We asked our readers what they would ask writer and television chef Anthony Bourdain if they had the chance. Here are his answers to some of their questions. This interview has been edited for length and clarity:

Q: Our culture is so engaged with food now – almost to the point of fetishizing what’s on the plate. Is there any turning back? Or is this fascination with food a good thing?

A: We are more educated about what we’re eating and where it comes from and who’s making it than ever before. I think as silly as it is and as excessive and fetishistic, it signals a real cultural shift where we actually care about what we’re eating and who’s cooking, and this is good. I imagine that at some point we will shift to a more emotional response to food without taking pictures of it. We’re sort of catching up with France and Italy. On balance, however ridiculous it is at times and lampoonable, I’m happy with it.

Q: You’re about to release a new cookbook (“Appetites: A Cookbook,” hardcover, $26.69) – your first in 10 years – that apparently contains a lot of home-friendly recipes. How has your cooking changed since you had a child? What’s your advice for parents who want to get their kid engaged with food?

A: Everything changes when you become a parent, of course. That’s a cliché, but it’s a cliché because it’s true. It’s not about me anymore. It’s about “what will my 9-year-old girl eat?” (My daughter Ariane) makes most of the major decisions as relates to food in the house.
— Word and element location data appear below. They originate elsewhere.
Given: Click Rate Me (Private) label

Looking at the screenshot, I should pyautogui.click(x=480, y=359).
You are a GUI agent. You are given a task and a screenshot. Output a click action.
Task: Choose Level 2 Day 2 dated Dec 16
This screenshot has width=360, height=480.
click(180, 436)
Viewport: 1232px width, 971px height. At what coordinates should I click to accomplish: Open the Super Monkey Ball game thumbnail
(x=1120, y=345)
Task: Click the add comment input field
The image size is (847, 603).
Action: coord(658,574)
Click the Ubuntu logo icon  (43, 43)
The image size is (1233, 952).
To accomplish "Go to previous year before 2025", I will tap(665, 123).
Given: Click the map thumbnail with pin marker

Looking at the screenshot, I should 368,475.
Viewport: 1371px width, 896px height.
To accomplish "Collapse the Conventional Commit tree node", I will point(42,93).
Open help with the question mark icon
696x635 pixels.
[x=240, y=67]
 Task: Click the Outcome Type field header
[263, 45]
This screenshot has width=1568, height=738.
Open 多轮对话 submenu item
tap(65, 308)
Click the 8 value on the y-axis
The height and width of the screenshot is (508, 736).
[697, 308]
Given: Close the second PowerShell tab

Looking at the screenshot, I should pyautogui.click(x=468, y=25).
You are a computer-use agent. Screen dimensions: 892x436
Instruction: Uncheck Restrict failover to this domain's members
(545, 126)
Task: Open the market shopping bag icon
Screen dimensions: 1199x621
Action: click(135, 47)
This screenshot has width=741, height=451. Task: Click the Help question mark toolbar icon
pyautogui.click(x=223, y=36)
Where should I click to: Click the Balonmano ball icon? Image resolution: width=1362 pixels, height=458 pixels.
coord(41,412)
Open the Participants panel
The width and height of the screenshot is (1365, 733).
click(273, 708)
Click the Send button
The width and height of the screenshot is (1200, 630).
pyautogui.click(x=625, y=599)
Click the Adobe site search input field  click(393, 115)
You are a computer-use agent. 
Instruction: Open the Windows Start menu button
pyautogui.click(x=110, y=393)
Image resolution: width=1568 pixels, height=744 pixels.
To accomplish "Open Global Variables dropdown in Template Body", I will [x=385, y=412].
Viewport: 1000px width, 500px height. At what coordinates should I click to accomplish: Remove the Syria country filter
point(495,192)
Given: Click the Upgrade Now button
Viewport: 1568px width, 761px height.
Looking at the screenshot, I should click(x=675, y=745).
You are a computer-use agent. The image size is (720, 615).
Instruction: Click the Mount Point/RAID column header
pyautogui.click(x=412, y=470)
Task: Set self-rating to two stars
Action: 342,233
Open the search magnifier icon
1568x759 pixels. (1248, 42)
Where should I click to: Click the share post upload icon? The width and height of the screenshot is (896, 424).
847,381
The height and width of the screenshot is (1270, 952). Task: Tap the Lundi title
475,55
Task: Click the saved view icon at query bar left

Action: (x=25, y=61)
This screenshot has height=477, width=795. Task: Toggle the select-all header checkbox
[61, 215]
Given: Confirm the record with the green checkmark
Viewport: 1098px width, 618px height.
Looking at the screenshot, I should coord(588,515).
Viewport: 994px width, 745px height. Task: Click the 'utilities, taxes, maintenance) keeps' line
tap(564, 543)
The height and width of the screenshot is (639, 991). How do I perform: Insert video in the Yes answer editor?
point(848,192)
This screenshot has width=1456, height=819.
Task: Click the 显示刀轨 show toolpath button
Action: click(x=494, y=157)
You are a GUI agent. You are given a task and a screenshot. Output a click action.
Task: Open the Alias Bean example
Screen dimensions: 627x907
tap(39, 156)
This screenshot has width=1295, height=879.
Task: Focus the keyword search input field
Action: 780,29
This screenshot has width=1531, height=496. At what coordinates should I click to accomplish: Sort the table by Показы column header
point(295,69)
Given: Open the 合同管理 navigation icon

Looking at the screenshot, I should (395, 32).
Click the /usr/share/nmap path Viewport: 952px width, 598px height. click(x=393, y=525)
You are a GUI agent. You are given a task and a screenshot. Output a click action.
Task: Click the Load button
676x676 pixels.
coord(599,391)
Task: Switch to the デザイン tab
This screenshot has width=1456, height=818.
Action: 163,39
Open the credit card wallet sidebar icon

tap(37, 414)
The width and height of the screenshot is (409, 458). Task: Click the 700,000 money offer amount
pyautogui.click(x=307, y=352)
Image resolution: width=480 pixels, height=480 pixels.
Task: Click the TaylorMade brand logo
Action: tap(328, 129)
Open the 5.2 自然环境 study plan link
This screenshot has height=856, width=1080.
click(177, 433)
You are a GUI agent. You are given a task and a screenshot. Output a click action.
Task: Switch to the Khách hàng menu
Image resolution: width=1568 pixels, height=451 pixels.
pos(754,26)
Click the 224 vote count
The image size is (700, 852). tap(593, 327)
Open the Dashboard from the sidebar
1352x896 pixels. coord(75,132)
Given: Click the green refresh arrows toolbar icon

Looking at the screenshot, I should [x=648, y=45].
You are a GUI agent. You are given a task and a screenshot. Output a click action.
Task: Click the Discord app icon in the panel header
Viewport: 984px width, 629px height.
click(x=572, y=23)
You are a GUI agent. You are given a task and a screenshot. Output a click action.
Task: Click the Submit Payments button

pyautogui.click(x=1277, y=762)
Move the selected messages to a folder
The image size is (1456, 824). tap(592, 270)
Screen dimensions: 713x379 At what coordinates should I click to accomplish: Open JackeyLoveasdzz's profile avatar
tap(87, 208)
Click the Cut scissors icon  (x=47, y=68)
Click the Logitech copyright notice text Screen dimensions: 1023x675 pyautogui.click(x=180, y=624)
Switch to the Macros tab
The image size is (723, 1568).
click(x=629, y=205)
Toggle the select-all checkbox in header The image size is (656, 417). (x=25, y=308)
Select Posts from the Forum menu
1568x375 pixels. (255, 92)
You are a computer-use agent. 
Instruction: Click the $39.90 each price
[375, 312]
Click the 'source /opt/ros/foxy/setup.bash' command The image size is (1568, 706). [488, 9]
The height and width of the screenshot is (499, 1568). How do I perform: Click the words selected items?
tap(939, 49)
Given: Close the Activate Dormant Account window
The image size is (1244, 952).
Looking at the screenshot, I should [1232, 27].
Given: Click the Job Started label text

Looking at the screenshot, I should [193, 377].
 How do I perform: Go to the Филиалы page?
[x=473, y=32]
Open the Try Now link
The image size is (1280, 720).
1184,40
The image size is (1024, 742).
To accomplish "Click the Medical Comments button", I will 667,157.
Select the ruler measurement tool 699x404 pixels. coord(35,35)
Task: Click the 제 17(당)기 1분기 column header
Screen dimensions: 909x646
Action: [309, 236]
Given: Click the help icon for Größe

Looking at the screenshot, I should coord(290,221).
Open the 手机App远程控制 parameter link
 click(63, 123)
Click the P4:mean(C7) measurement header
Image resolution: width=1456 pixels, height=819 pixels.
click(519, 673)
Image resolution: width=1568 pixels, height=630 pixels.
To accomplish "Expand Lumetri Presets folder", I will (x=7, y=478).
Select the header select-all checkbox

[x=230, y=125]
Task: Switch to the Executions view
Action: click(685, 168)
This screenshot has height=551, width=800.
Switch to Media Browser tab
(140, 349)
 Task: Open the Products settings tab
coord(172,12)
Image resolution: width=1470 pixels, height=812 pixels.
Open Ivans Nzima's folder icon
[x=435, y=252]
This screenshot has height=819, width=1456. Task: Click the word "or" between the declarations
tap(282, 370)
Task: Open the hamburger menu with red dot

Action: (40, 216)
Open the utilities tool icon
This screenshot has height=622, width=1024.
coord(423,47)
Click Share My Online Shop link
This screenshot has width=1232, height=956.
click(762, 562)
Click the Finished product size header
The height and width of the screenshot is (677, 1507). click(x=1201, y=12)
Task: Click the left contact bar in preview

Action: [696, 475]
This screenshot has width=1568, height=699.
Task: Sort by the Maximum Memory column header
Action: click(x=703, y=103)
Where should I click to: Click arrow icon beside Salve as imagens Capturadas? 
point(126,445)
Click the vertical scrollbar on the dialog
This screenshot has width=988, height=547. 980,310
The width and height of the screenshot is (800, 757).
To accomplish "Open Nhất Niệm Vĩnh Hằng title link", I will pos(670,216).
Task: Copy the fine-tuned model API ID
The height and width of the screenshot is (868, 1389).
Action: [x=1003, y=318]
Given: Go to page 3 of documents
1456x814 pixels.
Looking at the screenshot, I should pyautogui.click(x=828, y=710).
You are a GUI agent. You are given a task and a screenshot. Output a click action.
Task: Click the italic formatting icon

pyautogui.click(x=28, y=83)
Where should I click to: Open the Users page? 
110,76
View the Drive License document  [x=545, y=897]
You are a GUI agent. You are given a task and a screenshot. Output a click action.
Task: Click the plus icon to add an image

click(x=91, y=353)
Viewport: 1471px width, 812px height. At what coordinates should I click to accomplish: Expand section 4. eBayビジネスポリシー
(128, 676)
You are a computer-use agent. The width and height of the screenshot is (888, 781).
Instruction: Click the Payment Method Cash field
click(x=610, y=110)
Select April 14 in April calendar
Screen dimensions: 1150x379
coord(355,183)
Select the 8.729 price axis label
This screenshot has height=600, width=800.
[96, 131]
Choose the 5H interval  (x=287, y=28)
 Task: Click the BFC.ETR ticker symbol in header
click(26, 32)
My daughter has a very, very, very adventurous palate, but that’s because I never, ever pushed her or suggested that she try sushi or try oysters or try anything outside of her immediate comfort zone. If she wanted pasta with butter every day, I was happy to give it to her. I would continue to eat the way I ate, and the hope was that she would notice and express a curiosity, which is what happened. I think it’s lethal to suggest to a child they should try something. Who ever responded to that? When your mom said try the liver, it’s good for you, that was sort of a death knell for you ever wanting to eat liver. It might even help with reverse psychology: “Stay away from my foie gras, kid, this is grown-up stuff. This is for Daddy.” Now they’re interested.

As it turns out, she is (adventurous) but that’s because she watches a lot of food TV. She finds Alton Brown more interesting than me, and she thinks Andrew Zimmern is a living god.

Q: You’re a writer as much as a cook. Who do you like to read and why?

A: I keep going back to Graham Greene. George Orwell’s essays were a huge influence on me. I love (Vladimir) Nabokov. I love A.J. Liebling as an inspiration. I like good nonfiction writers.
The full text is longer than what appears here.